Do you feel you’re spending too much time online? Is the Internet eating away at your productivity, or hindering actual relationships?
Sure, the Internet has streamlined our work processes and brought us closer together. And yet, ironically, it has negatively affected our real life interactions and made us less productive (because who wouldn’t rather watch cute cat videos than do actual work?).
But don’t sweat it. With a bit of effort, you can wean yourself off the Internet. Here are 7 ways to do it.
Honestly assess your internet usage
With social media and tons of websites on any conceivable topic just a click away, it’s easy to get sidetracked. After all, it’s only a five-minute break. Right?
A nifty trick is to start tracking your internet usage. There’s even an app, called RescueTime, that lets you know exactly where and how much time you’re spending online. Once you’ve seen the stats black on white, it’s much harder to kid yourself. You’ll be surprised at how much those “five minutes” add up!
Use email more efficiently
Before the internet was a thing, written correspondence was carried out via snail mail. This was tedious and could take a while.
Oh, how times have changed!
Nowadays, you can write an email, send it to multiple people in one go and get a reply within minutes. Awesome, huh? Unfortunately, it’s also surprisingly easy for email to take away a huge chunk of your day, or even become an end in itself. Figuring out ways to spend less time on your emails will cut down on your online time and make you more productive.
Choose phone calls over email
Remember when people used to get things done by having actual conversations?
Email sure is a quick and convenient way of getting a point across but it can also turn into a nightmare of interminable threads and people speaking at cross purposes.
Next time you read an email and something’s still unclear, just pick up the phone. You’d be surprised at how quickly you can sort things out.
Take a break, away from the computer
It’s a known fact that the brain can only focus for so long before it starts to wander. Expecting yourself to work for eight hours straight without a break isn’t just unrealistic, it’s downright inefficient and a first rate productivity killer. It’s much more efficient to work at something for a set amount of time and then take a break.

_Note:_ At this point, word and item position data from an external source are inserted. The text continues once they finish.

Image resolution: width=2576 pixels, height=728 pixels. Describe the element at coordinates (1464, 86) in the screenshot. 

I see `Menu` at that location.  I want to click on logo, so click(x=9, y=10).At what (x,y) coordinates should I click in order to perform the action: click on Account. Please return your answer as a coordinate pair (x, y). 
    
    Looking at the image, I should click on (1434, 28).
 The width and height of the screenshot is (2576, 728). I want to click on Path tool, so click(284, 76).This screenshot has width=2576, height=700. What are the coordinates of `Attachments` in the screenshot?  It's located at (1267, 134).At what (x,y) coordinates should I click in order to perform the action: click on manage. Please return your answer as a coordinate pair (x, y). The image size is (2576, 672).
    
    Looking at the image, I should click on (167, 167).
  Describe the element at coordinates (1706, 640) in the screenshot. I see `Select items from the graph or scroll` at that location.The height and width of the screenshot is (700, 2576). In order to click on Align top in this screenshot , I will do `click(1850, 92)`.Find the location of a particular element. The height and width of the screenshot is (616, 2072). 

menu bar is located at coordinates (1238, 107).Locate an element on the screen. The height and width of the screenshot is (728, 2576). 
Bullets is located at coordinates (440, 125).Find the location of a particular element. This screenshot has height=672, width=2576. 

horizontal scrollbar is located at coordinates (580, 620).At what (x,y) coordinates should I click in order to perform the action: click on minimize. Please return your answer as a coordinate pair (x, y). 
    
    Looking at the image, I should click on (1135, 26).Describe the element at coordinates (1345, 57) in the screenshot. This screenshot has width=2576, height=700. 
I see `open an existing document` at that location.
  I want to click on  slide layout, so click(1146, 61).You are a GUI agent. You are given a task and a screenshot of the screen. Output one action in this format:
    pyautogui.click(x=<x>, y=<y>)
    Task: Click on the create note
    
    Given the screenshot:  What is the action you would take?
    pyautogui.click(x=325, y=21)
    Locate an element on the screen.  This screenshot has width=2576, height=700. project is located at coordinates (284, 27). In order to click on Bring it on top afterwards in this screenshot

There’s even a name for it - the Pomodoro Technique.
But it isn’t just about having a scheduled break, it’s also about what you do in that break. Get away from your desk, do some stretching exercises or go for a short walk to clear your mind. Bonus points if you leave your phone at the office.
More pointers on how to incorporate the Pomodoro Technique here.
No phones at the table
These days, it’s becoming increasingly common to see people in bars and restaurants completely zoned out and staring at their phones.
This makes us sad.
Here are groups of friends, families, even people on dates, and they’re staring at their phones and tweeting about what a great time they’re having instead of actually enjoying each other’s company.
Next time you’re at the table, even if you’re just having a quick breakfast at home, put your phone away where it belongs and engage in some good old-fashioned conversation with your loved ones.
No tech in the bedroom
There’s ample scientific evidence that technology can negatively affect our ability to go to sleep. Our body has specialized receptors which sense light and dark. These receptors cue the brain as to whether it’s time to wake up or go to sleep. Electronics emit light, which disrupts the body’s natural sleep cycle and promotes wakefulness.
Banning technology from your bedroom can drastically improve the quality of your sleep. It’s also much easier than you think. If you use your smartphone’s alarm to wake you up, consider getting an old school alarm clock instead. They look cool and they don’t receive emails. You’ll wake up feeling refreshed and more productive, guaranteed.
Use the internet to enhance your life, don’t make it your life
Most importantly, make the internet a means to an end, not the end in itself.
Sure, the internet is a wonderful place full of endless possibilities, but that doesn’t mean it should become a substitute for real life experiences. So by all means, do use the Internet to connect with others, but turn those connections into meaningful real life relationships. It’ll be worth the effort.